Он согласен; ему вообще один черт — куда и где. И за ее логикой ему все равно не уследить — слишком сложно, тем более что и голова работает как-то совсем в другом направлении. Они сосредоточенно и быстро идут по пустым улицам, остановив свой фильм на короткий промежуток, на не имеющую отношения к происходящему рекламную паузу, тщательно неся в себе достигнутый уровень близости, более всего на свете боясь потерять связующую нить, хотя и не веря, что такая потеря возможна — потому что как же?.. это уж совсем… что же тогда останется?..
Он поднимается за ней по лестнице, глядя на ее торопящиеся ноги, гладя их взглядом…
— Прекрати, — говорит она глухо, не оборачиваясь. — Подожди, уже недолго…
Ключ не хочет поворачиваться в замке… дай мне… возьми… она прижимается грудью к его спине… дверь щелкает в такт его проваливающемуся сердцу — наконец-то.
Они впадают в номер, как река, прорывающая плотину… Кэрри нету! Да здравствует Кэрри, которой нету! Да здравствует шлюха Кэрри, которой нету! Застежки, пуговицы, молнии… скорее, скорее… руки, руки, руки… как много рук, они всюду. Он подхватывает ее, сжимает… подожди, не здесь — а вдруг Кэрри?.. ну и черт с ней, со шлюхой… нет, я не хочу, не хочу, она помешает… давай — в ванную, там можно закрыться.

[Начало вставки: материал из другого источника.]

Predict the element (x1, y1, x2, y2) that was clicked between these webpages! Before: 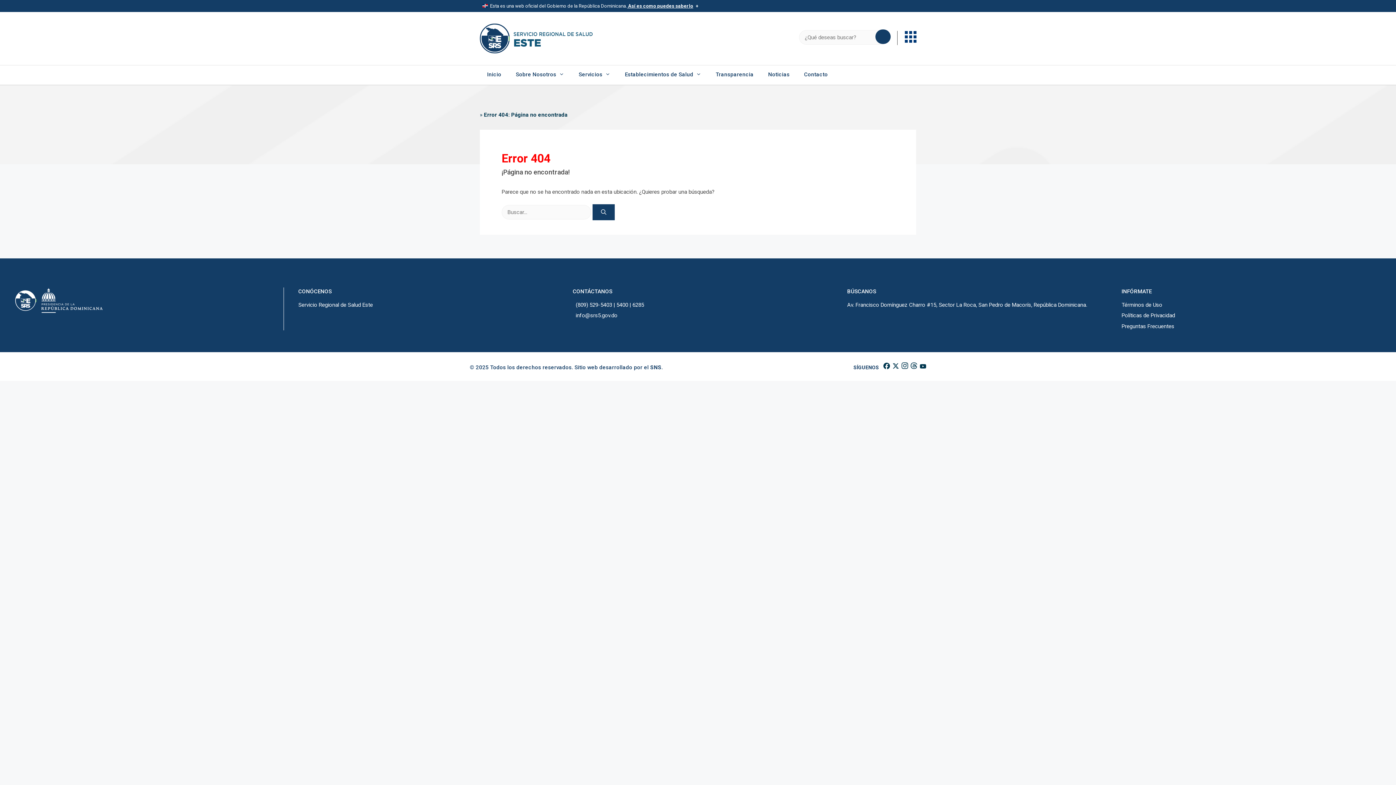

Ну вот, теперь уже все?.. теперь уже можно? — теперь уже все, теперь уже все можно, теперь уже нету ничего, кроме размазанных во рту губ, кроме беснующегося языка, кроме всхлипов, запутавшихся в паутине волос, кроме рук, мечущихся и царапающихся, как пойманные обезьяны, кроме слипшихся животов, кроме судорожно сжимающихся ягодиц, кроме мелкой дрожи в бедрах, кроме… кроме… кроме кромки, за которой тоже нет ничего.

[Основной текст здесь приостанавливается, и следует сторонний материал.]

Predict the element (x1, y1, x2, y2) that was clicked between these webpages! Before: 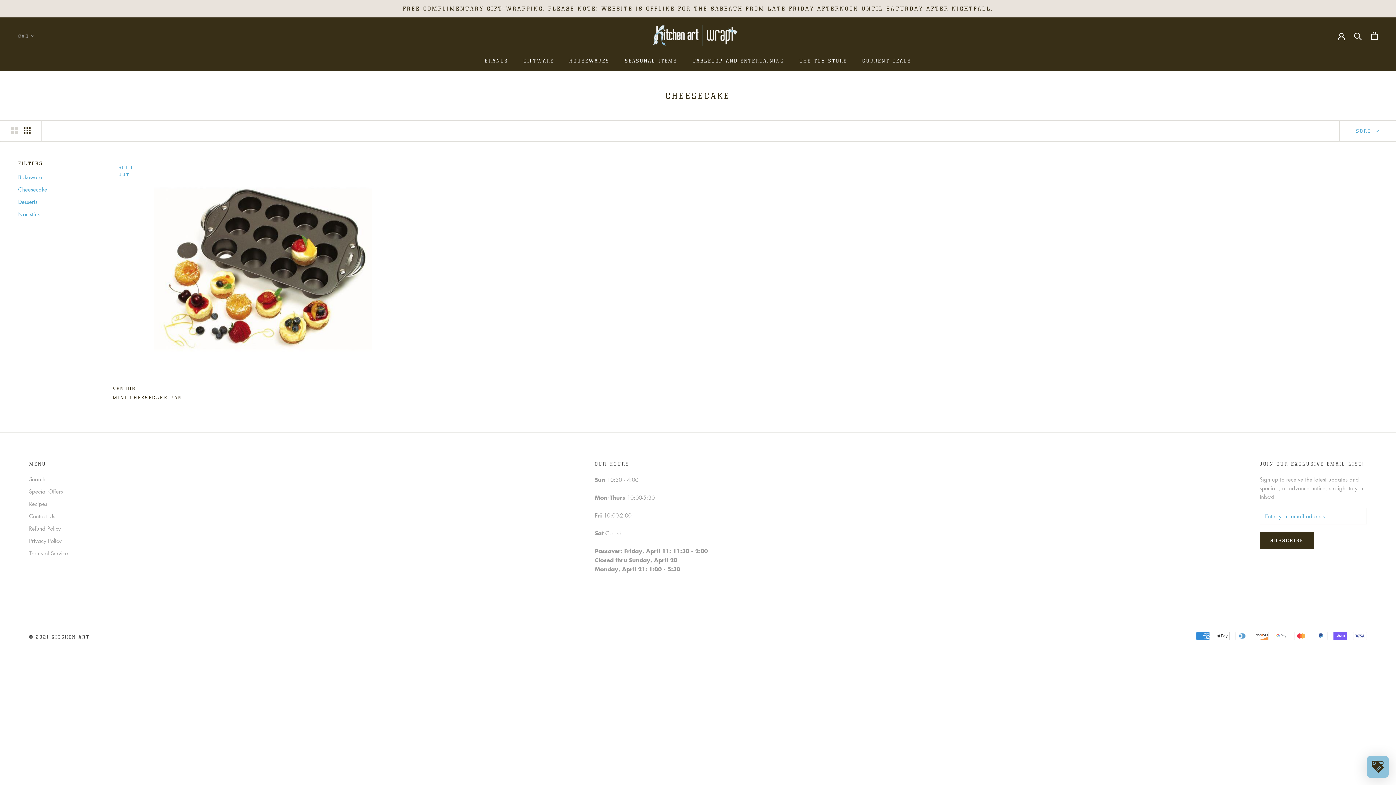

— Включи воду… — говорит она.
— Что?
Они неподвижно сидят на краю ванны, неохотно прислушиваясь к затухающему грохоту крови, еще соединенные, но уже — нет.

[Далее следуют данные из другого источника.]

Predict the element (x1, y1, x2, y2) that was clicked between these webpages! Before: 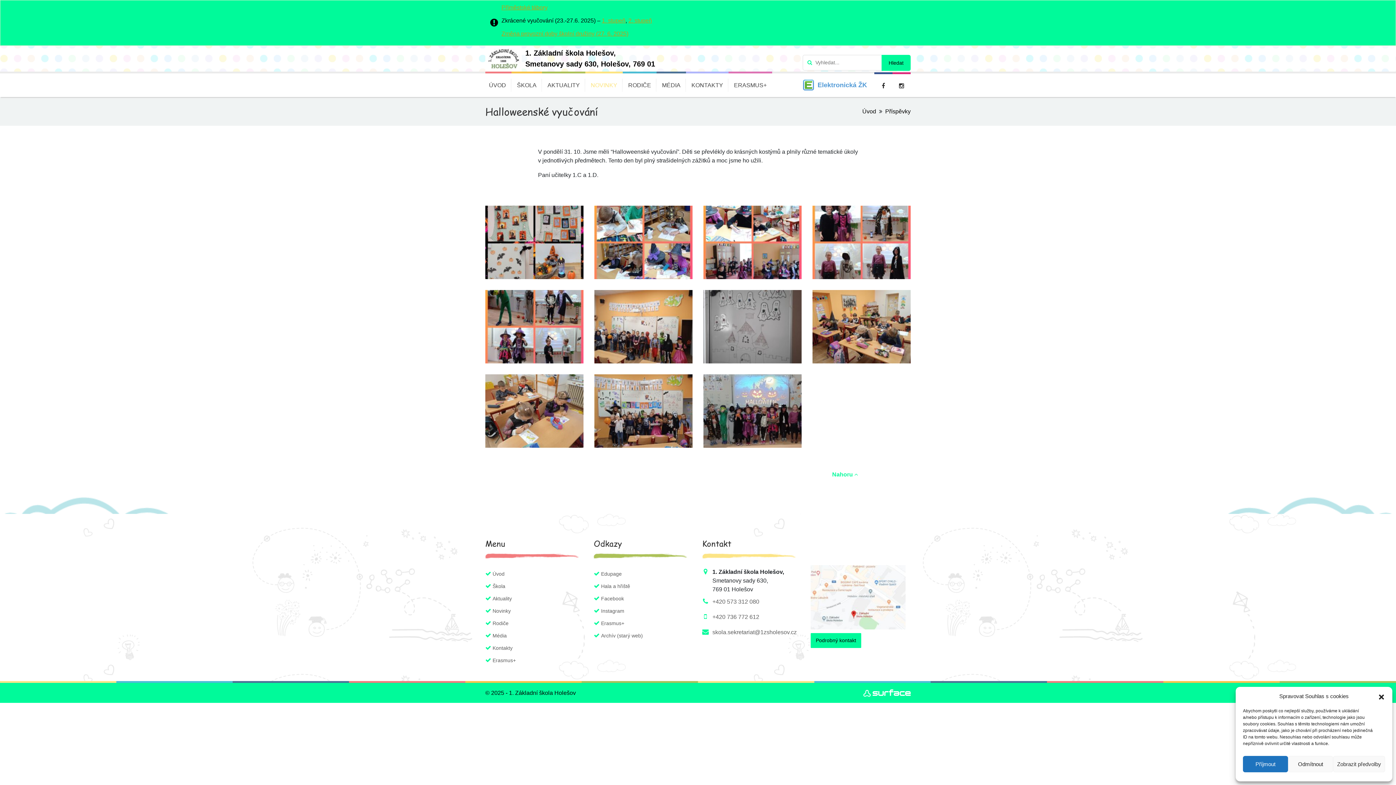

— Включи воду. Мы же в душе, нет?
— А, и в самом деле. Я и не заметил. Сразу видно, у кого из нас двоих высшее образование.
Он встает, неся ее на себе, как обезьяньего детеныша.
— Эй, прилипала, — говорит он. — Слезай, мне так не включить.
— Включишь…
Действительно, если постараться, то можно. Он включает воду, ждет, пока пойдет горячая, регулирует температуру. Вроде все.
— Эй, я включил. Слезай.
— Ни за что.
Ну вот. Он прикидывает предстоящий ему акробатический этюд. Не так уж и сложно — сесть, перекинуть ноги, ухватиться за скобу, а там уже и…
— Ладно уж, — смеется она и встает на ноги, отпуская его и залезая в ванну. — Так и быть, дыши. Иди сюда, заодно и помоемся.
Они стоят, держа друг друга за руки под струями падающей воды. Если хочется пить, то можно напиться с этих век, с этих распухших губ, с этой шеи, с груди с напряженно торчащими сосками, с этого живота… он опускается на колени и пьет из ее лона лучшее в мире вино; он хочет ее, как никогда не хотел никого и ничего, хочет и не может оторваться от мокрых волос внизу ее живота, от набухших складок, сладок, складок… она тянет его вверх, к другим губам… ах… и снова все плывет перед глазами, и руки текут по спине, смешиваясь с прозрачной водой, впадая в темное озеро самозабвения.